Il CONCERTO PER FLORA è dedicato alla figura mitica della Ninfa Flora che richiama l’antico appellativo della città di Firenze, “Florentia”, cantata attraverso una serie di liriche coreograficamente concepite che ruotano attorno ai noti capolavori “la Primavera” e “ La nascita Di Venere”, rifacendosi alle tesi di Cristina Acidini Luchinat - “Botticelli. Allegorie mitologiche”, Electa, 2001 - che mette in campo una chiave di lettura storica sul piano iconologico.

Le figure allungate e flessuose - Venere dea dell’Amore casto e generatore vicino ad un cespuglio di mirto a lei sacro; Cupido che scocca una freccia verso le tre Grazie ( le facoltà spirituali dell’humanitas); Zefiro, il vento che introduce la primavera, rapisce la ninfa Clori dalla cui bocca fuoriescono tralci di fiori; Flora, personificazione di Firenze, divinità giovane e feconda protettrice dei lavori agricoli e della fertilità femminile, prende fiori dal lembo della veste sul suo grembo - si muovono al passo di una danza che si staglia in un hortus conclusus: spazio ideale, dove tutto è armonia di forme e sentimenti.

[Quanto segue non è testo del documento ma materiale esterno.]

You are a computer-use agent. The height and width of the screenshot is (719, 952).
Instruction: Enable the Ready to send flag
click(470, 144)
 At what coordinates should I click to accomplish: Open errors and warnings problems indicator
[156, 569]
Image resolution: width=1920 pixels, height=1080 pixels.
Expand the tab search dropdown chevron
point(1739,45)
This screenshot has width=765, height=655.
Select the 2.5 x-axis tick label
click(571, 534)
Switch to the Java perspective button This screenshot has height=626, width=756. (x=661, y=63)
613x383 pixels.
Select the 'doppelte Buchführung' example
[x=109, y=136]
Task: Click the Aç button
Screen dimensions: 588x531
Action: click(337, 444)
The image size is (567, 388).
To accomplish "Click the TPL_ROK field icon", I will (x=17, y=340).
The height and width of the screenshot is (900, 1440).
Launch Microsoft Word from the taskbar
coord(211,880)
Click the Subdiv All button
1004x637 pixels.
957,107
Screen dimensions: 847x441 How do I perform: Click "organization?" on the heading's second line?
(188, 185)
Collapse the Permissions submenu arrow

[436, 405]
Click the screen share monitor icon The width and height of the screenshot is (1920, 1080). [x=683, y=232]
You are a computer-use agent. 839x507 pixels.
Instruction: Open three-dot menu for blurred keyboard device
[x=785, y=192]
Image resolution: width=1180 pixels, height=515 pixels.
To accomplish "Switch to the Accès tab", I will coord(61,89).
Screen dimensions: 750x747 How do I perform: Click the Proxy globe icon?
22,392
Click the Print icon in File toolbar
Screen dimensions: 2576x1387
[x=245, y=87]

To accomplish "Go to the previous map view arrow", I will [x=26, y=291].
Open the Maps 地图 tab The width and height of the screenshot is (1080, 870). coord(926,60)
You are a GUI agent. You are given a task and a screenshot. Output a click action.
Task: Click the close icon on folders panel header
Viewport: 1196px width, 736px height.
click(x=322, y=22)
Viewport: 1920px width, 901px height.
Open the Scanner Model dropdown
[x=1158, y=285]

La stessa“ Nascita di Venere “ su una conchiglia dalla spuma del mare è simbolo dell’Amore divino riservato agli spiriti eletti, simbolo della purezza e dello splendore dell’anima per cui i due Zefiri ( figure intrecciate nella coppa Farnese) la sospingono verso terra dove l’attende Flora, Firenze, per coprirla con un ricco manto:

Rinnoverà alla felice/ terra di Toscana/ i doni dell’amore

Dall’itinerario rinascimentale i frammenti lirici si ricollegano a tempi più recenti per ritrovare e tessere / il filo della memoria/ nelle parole rimembranti del poeta:

Il suono della poesia. / Shelley alla Fonte del Narciso,/ i Futuristi alle Giubbe Rosse, Montale all’antico Istituto,/ Campana a S.Salvi. Dante per ogni dove./

Lo stesso omaggio alle “Tredici tempere su tela” di Vinicio Berti, (artista esponente dell’ Astrattismo classico fiorentino anni Sessanta ), donate alla storica Società di Mutuo Soccorso di Peretola ed esposte nella Casa del Popolo a Firenze - II° tempo del Concerto per Flora, denominato “Tesori”- si inarca nel Mito odierno del travaglio storico del dopoguerra.

Longarine e ganasce, /tavole di cantiere/ si spingono in alto. Lo slancio della cupola,/ delle idee in fermento/ per la nuova società. … nel segno di una auspicata Primavera di ideali.